8.5.10

[Apuntes para una autobiografía futura]

Él lucía tan guapo aquella tarde que así se lo dije. Supongo que no estaba —como no lo estamos todos— acostumbrado a recibir elogios, porque reaccionó con una indiferencia disfrazada y cambió de tema de inmediato. Nos citamos en la estación del metro Centro Médico, yo iba algo enfermo todavía porque apenas había salido de una larga convalescencia, me sentía débil pero ya no soportaba las ganas de verlo. Él llegó con unos pocos minutos antes. Lo vi apenas de reojo y ya con eso supe que se veía hermoso: vestía de azul, jeans, tenis, una playera blanca que contrastaba con el azul marino de su chamarrita casi tipo saco y le daba más luz a su rostro de piel clara y pelo castaño claro. Caminamos a Parque Delta donde entramos a ver una película absolutamente irrelevante para mí. Comimos algo antes de entrar en el fast food y platicamos las típicas cosas que platican los enamorados para ahondar en los pasados de sus vidas.

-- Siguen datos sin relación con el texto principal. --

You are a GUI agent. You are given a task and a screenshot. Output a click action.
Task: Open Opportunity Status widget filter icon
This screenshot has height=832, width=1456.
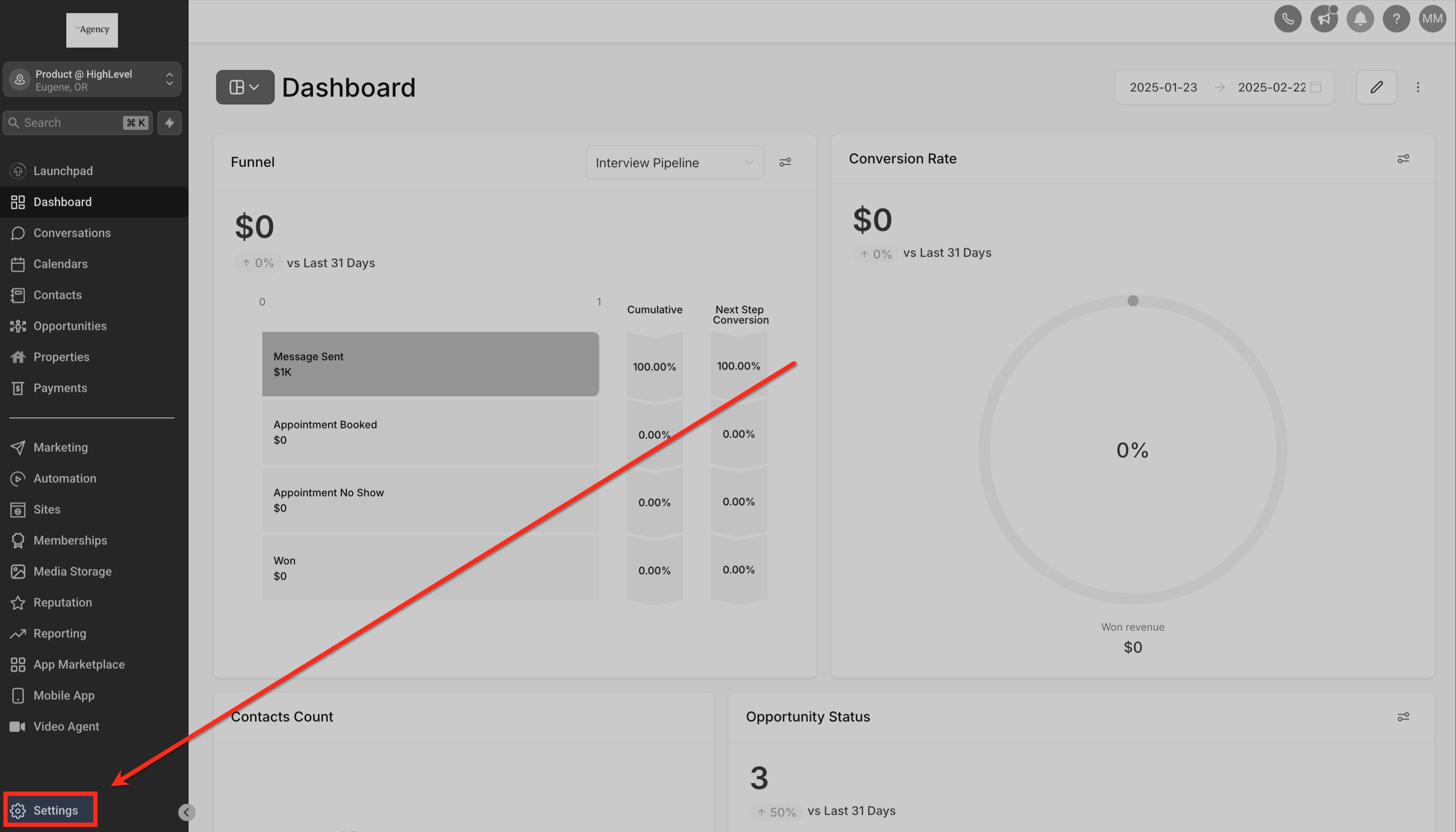point(1403,717)
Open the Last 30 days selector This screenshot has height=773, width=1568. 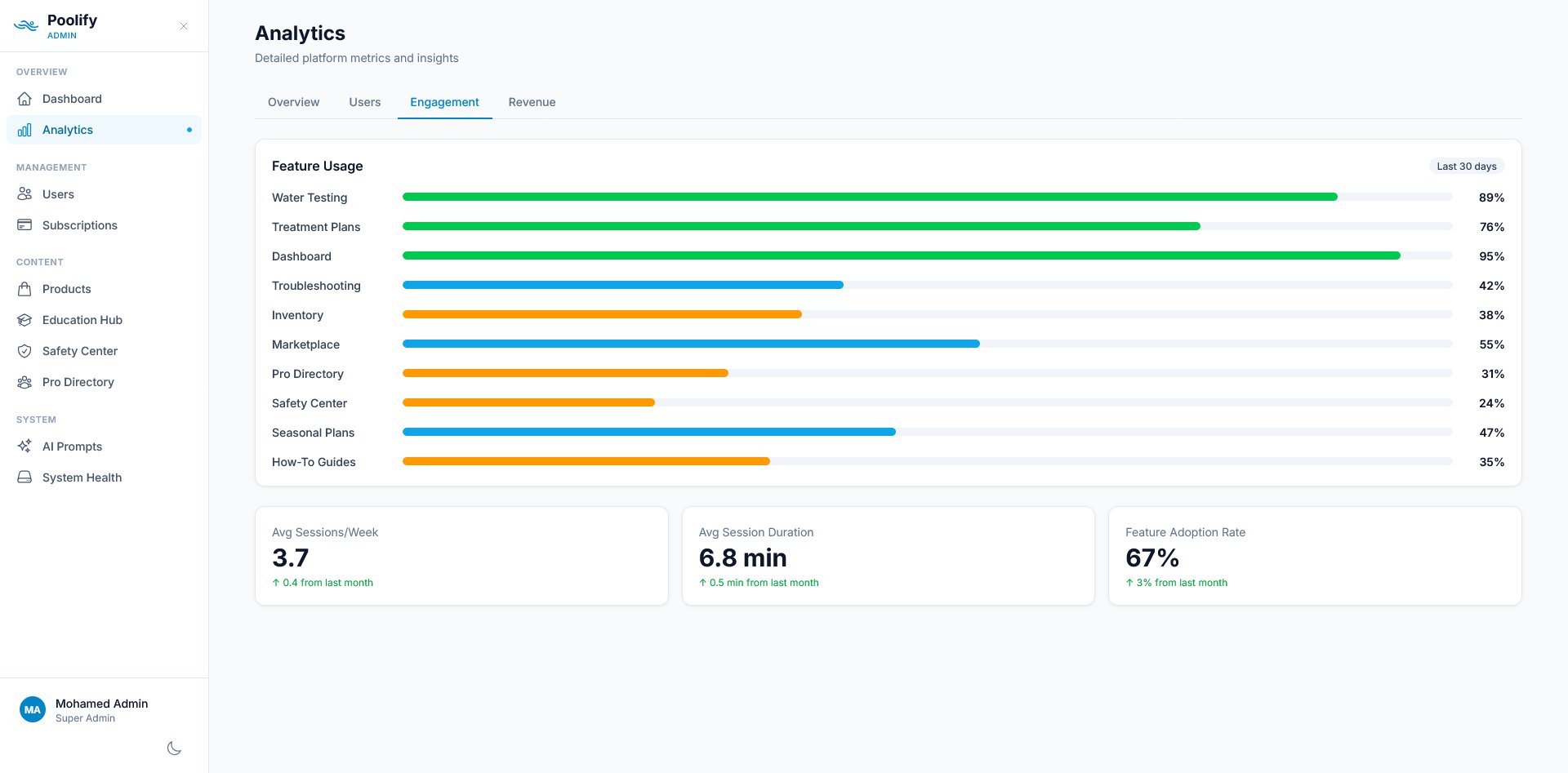click(1467, 166)
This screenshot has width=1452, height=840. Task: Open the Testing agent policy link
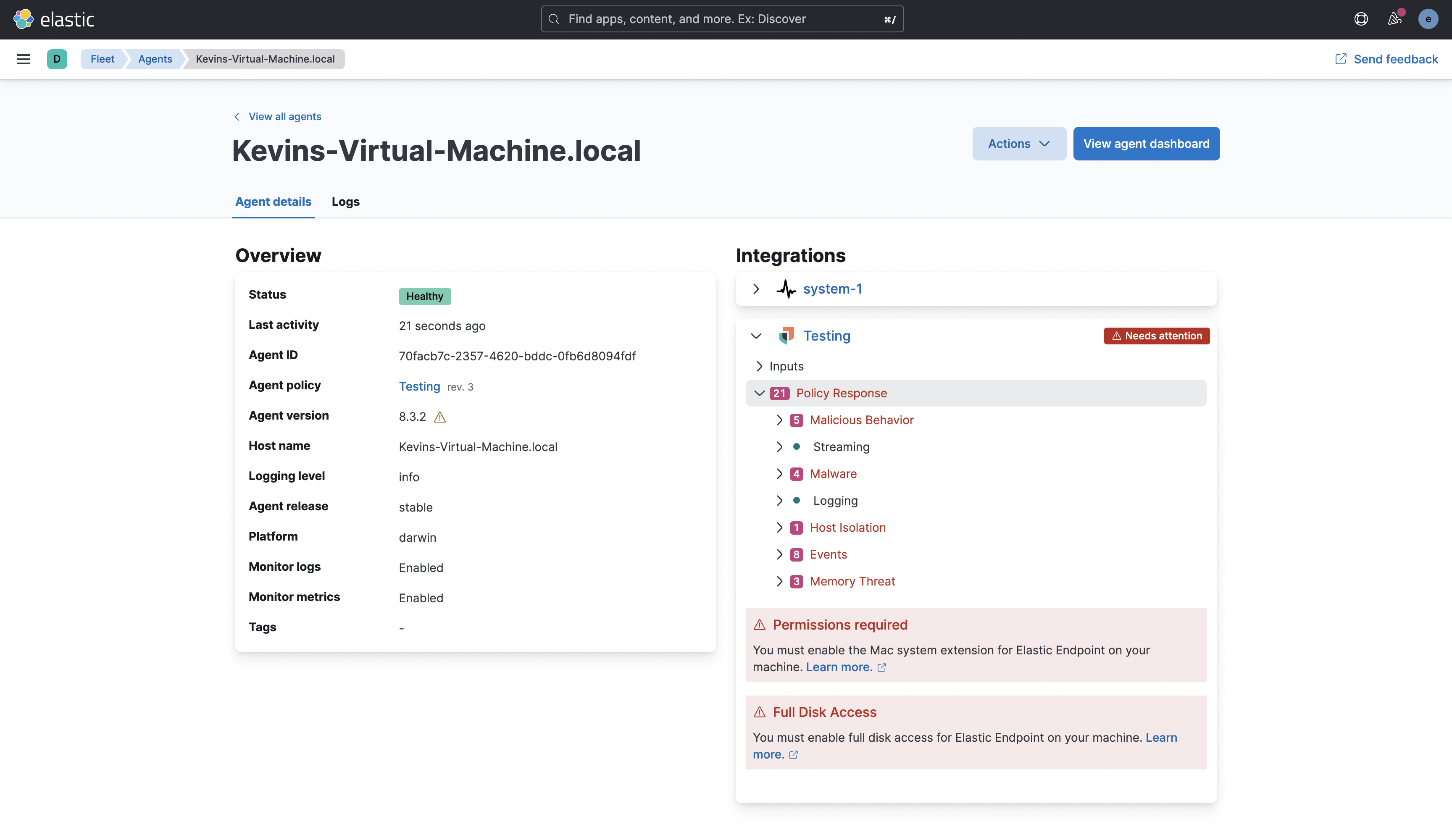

Salimos del cine y de la plaza sin rumbo, al menos yo no tenía ningún lugar planeado para ir, siempre y cuando estuviera con él al lado y deseando en lo más profundo que las horas pasaran lo más lento posible. Caminamos por donde habíamos llegado, pensé que nos subiríamos al metro y que cada quien se iría a su casa. Pensaba la manera o el pretexto para hacerlo pasar más tiempo a mi lado, pero todo implicaba dinero y en esos momentos era escaso en mis bolsillos. Pasamos el panteón Francés, llegamos a la estación y nos seguimos de largo. Entonces subiremos en la siguiente, pensé. No fue así: me pidió que, ya que estábamos cerca, lo acompañara a comprar la mariguana que consumía y que compraba con un amigo allí, en la colonia Doctores. Caminamos abrazados por avenida Cuauhtémoc, solitaria a esas horas de la noche de un sábado de abril de 2009. Pasamos al lado del Hospital General y sus calles sucias, oscuras y llenas de baches. Nos adentramos en esas calles solas, también oscuras, llenas de sombras que mi ceguera no logra distinguir y que propicia mis temores. En una esquina saludó con virilidad a un malandrín que lo reconoció y que le dio santo y seña de la persona que estaba buscando. Me pidió llamar desde mi celular para avisar que estaba cerca y que quería cierta mercancía. No le contestaron. A los pocos segundos nos regresaron la llamada, contesté yo y una voz ronca me exigía explicaciones. Colgué. Volvieron a llamar, él me arrebató el teléfono, contestó; habló con la otra persona con demasiada familiaridad, bromearon, se hablaron en código, finalmente colgó. Me pendejeó, me dijo que era su amigo con el que iría a comprar la mariguana y que un díler nunca te responde, él te regresa la llamada para saber quién es y había que contestarle con una palabra secreta, para que él supiera quién era y qué quería.

Salimos a la avenida Niños héroes y me señaló un edificio casi en ruinas en el que, según me contó, vivió con una pareja en un cuartucho de azotea. Pasamos frente a la puerta principal. En la esquina dimos vuelta a la derecha, mis sentidos estaban alerta; caminamos dos cuadras, yo miraba a todas partes, me fijaba en la gente que pasaba a nuestro lado, quería abrazarlo más fuerte y sentirme seguro; finalmente me dijo que habíamos llegado. En ese momento mis nervios estaba a punto de estallar.